News - 07.06.2020

Habib Touhami: L’Indépendance niée

Habib Touhami: L’Indépendance niée

Selon des sources « indignes » de foi, la Tunisie serait encore sous protectorat français, gouvernée directement par l’ambassadeur de France à Tunis. Rien n’est évidemment étayé dans ces allégations, mais comme on dit, « calomniez, calomniez, il en restera toujours quelque chose ». Pour être franc, je n’arrive pas à voir en l’ambassadeur en question une résurgence exubérante ou chamarrée d’un Marcel Peyrouton (Résident général entre juillet 1933 et mars 1936) ou d’un Paul Cambon, premier Résident général de France en Tunisie (février 1882-octobre 1886). Je n’arrive pas non plus à voir en les ministres tunisiens, de quelque bord qu’ils soient, des serviteurs dociles de la France, fussent-ils des binationaux patentés. Bref et à croire ces mêmes sources, notre Indépendance ne serait qu’une usurpation, une vue de l’esprit, que dis-je une chimère.

En politique, le mensonge est monnaie courante, mais pas à ce point. Nier l’Indépendance dépasse en conséquences, et de très loin, tous les mensonges que l’on a débités jusqu’ici sur l’emploi ou les causes de la baisse de la natalité par exemple. Au demeurant, ces mensonges n’ont pas touché, du moins directement, à notre histoire et à notre mémoire collective, bien le plus précieux mais bien le plus fragile en définitive. En écoutant ces sources nier farouchement l’indépendance du pays, je me suis posé la question de savoir si elles savent ce qu’est le colonialisme, l’indigénat, un territoire militaire, la brutalité de la soldatesque coloniale, le camp des « Joyeux » à Fom Tataouine, la répression aveugle allant jusqu’à faire fusiller des Tunisiens pour n’importe quel motif, le chien du capitaine que son maître encourageait à pourchasser les enfants sur le chemin de l’école, l’embastillement pour un simple oubli de saluer militairement le gradé qui passe, l’obligation faite  aux écoliers  de regarder en rangs serrés un film à la gloire de notre « sainte mère » Jeanne d’Arc.

__Données enregistrées__
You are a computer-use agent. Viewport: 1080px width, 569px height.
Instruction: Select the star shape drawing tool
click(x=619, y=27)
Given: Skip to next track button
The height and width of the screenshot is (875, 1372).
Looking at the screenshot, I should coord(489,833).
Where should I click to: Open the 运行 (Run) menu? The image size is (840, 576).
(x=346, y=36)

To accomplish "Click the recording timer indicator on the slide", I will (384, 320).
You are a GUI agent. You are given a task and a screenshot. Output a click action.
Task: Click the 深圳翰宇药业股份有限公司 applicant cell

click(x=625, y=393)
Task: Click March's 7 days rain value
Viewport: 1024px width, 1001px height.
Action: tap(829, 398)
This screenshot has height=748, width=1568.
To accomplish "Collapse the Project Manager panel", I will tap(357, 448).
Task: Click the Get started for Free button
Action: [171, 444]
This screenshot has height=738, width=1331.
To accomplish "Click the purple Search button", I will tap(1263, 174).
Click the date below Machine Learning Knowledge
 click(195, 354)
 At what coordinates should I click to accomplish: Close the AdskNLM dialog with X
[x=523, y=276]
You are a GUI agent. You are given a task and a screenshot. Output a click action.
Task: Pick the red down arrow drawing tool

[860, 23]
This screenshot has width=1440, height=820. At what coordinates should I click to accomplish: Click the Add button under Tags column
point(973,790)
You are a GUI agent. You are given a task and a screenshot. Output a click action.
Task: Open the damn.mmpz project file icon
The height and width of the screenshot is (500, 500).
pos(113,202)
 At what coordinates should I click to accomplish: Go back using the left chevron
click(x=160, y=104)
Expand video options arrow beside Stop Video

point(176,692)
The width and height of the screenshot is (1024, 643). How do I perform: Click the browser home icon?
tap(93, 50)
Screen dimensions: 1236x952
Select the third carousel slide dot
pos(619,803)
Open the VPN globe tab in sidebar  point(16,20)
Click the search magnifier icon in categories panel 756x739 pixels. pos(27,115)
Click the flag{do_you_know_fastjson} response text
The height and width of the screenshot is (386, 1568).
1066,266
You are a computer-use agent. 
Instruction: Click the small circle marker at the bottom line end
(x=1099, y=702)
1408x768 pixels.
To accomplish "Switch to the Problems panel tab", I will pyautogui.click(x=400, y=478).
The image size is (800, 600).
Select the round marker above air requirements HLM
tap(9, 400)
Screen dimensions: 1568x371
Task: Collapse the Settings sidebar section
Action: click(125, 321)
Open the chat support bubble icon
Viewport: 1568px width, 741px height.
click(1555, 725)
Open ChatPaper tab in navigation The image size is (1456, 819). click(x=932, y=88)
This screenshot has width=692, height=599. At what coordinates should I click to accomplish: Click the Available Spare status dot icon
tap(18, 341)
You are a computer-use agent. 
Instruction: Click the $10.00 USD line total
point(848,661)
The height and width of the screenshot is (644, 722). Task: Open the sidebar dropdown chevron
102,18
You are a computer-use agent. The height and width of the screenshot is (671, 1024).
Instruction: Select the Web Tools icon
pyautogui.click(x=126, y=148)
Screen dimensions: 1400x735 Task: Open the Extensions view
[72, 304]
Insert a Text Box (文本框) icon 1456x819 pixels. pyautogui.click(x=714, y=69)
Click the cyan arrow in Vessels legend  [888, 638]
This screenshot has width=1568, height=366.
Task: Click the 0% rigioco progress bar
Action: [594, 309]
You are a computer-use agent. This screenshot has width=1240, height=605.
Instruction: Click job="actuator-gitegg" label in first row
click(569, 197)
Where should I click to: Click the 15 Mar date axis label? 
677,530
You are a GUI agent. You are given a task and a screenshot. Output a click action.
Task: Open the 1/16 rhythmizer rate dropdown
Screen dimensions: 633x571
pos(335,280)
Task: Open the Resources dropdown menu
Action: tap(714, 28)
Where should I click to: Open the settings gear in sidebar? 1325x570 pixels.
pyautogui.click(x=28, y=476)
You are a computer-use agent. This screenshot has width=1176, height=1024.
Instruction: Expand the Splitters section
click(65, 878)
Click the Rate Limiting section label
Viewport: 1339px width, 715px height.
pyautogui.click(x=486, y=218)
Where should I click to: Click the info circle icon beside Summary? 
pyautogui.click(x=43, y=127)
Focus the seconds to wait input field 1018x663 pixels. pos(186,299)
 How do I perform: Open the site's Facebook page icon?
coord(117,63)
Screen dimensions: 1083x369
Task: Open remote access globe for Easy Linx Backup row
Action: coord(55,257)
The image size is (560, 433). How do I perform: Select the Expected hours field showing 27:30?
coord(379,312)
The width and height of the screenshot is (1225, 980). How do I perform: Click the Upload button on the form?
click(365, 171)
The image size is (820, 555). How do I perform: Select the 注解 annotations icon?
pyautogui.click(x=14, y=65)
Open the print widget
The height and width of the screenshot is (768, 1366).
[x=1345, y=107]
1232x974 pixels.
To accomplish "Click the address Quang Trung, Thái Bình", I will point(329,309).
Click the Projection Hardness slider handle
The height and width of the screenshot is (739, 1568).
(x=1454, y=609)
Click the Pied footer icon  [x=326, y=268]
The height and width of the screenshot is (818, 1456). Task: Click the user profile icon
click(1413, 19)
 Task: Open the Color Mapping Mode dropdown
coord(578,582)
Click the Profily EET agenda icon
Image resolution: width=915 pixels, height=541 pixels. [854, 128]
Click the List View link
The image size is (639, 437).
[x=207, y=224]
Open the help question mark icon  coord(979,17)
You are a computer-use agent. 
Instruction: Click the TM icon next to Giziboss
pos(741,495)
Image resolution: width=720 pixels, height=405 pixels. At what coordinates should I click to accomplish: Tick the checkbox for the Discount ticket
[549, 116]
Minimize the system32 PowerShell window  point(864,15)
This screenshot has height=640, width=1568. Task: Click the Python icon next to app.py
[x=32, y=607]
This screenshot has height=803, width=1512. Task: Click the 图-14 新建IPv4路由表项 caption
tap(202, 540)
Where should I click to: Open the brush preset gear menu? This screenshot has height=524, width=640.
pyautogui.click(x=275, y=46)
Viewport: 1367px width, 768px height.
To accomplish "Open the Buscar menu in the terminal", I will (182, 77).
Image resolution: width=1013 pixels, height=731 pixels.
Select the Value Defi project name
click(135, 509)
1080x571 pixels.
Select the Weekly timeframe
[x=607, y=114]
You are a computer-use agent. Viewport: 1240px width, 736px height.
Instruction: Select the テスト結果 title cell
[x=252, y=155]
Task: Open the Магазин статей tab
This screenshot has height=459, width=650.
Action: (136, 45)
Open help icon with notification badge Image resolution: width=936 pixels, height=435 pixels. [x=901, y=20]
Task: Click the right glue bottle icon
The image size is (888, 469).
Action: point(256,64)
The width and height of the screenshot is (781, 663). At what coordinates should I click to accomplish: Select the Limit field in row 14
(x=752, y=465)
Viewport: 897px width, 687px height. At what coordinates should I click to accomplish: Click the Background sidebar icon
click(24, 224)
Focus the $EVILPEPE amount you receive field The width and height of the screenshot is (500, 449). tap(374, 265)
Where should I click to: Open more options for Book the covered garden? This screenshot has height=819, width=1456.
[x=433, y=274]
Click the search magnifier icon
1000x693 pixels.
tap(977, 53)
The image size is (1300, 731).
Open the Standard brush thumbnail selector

__TRAVAIL DEMANDÉ__
**A)** Recopiez fidèlement un passage de l'extrait sur l'indépendance tunisienne, en commençant aux mots « Selon des sources » et en vous arrêtant après « dis-je une chimère. ».
**B)** Reprenez l'extrait sur l'indépendance tunisienne et poursuivez-le à partir de sa dernière phrase.
Ces données proviennent d'une autre source.

__RÉSULTATS FINAUX__
**A)**
Selon des sources « indignes » de foi, la Tunisie serait encore sous protectorat français, gouvernée directement par l’ambassadeur de France à Tunis. Rien n’est évidemment étayé dans ces allégations, mais comme on dit, « calomniez, calomniez, il en restera toujours quelque chose ». Pour être franc, je n’arrive pas à voir en l’ambassadeur en question une résurgence exubérante ou chamarrée d’un Marcel Peyrouton (Résident général entre juillet 1933 et mars 1936) ou d’un Paul Cambon, premier Résident général de France en Tunisie (février 1882-octobre 1886). Je n’arrive pas non plus à voir en les ministres tunisiens, de quelque bord qu’ils soient, des serviteurs dociles de la France, fussent-ils des binationaux patentés. Bref et à croire ces mêmes sources, notre Indépendance ne serait qu’une usurpation, une vue de l’esprit, que dis-je une chimère.

**B)**
Nier l’Indépendance, c’est oublier des pans entiers de notre histoire, « Sakiet Sidi Youssef », les batailles de Remada et de Bizerte, les Ultras d’Alger qui se promettaient « d’aller coucher dans le lit de Bourguiba », la haine des coloniaux et de la droite française, la décision de nos frères algériens d’installer leur Gpra (Gouvernement provisoire de la République algérienne) à Tunis et non pas au Caire. Comment le FLN aurait-il pu choisir Tunis à la place du Caire ou de Rabat s’il soupçonnait la moindre collusion entre la France et la Tunisie indépendante et s’il craignait la trahison des dirigeants tunisiens de l’époque, Bourguiba en tête? Même l’état-major de l’ALN, hostile à Bourguiba pourtant, ne s’y est pas risqué. Comment croire que tous, à l’intérieur comme à l’extérieur, ont manqué de discernement à ce sujet sauf nos valeureux négationnistes ?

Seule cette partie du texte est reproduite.